═══ Given records

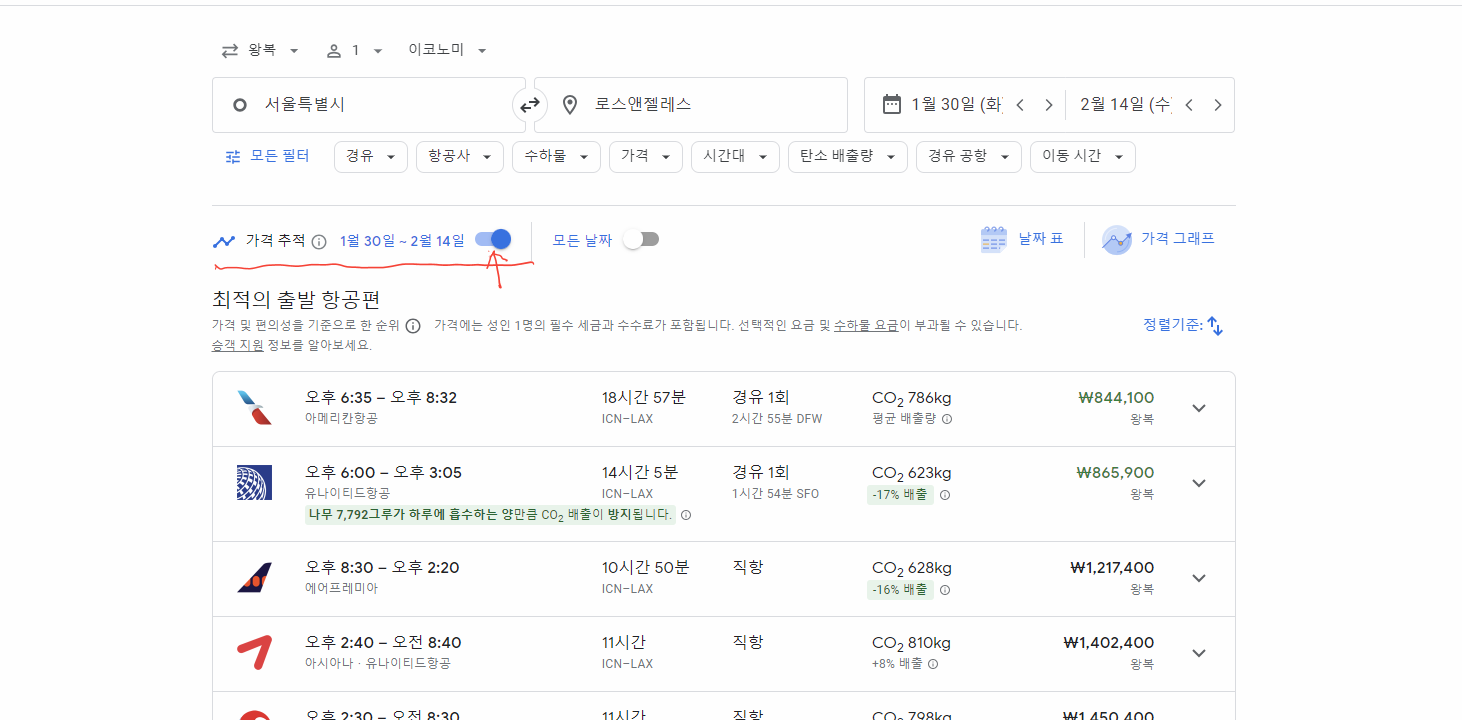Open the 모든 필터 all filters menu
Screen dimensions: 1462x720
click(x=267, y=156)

══════
═══ Given records

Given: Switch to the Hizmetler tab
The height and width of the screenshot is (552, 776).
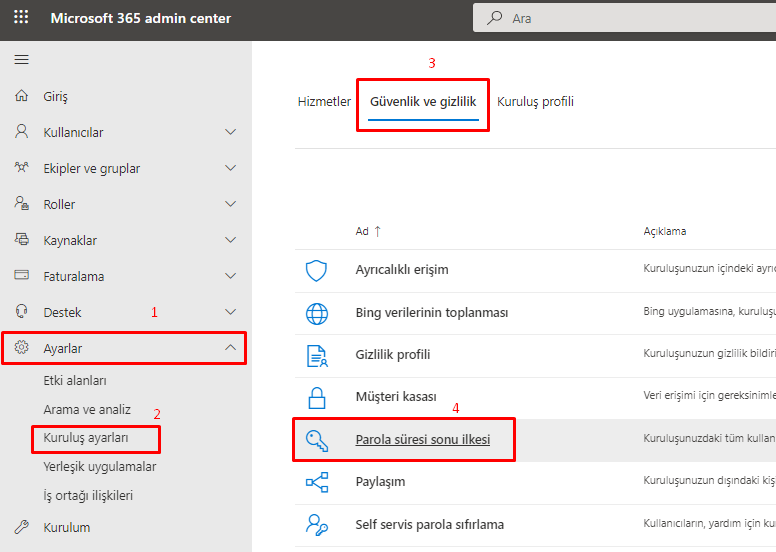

══════

Task brief: Please give back exactly the lines of this listing beginning at the line with "Given: Switch to the Hizmetler tab" and ending with the line with "The height and", both included, and nothing else.

Finished task:
Given: Switch to the Hizmetler tab
The height and width of the screenshot is (552, 776).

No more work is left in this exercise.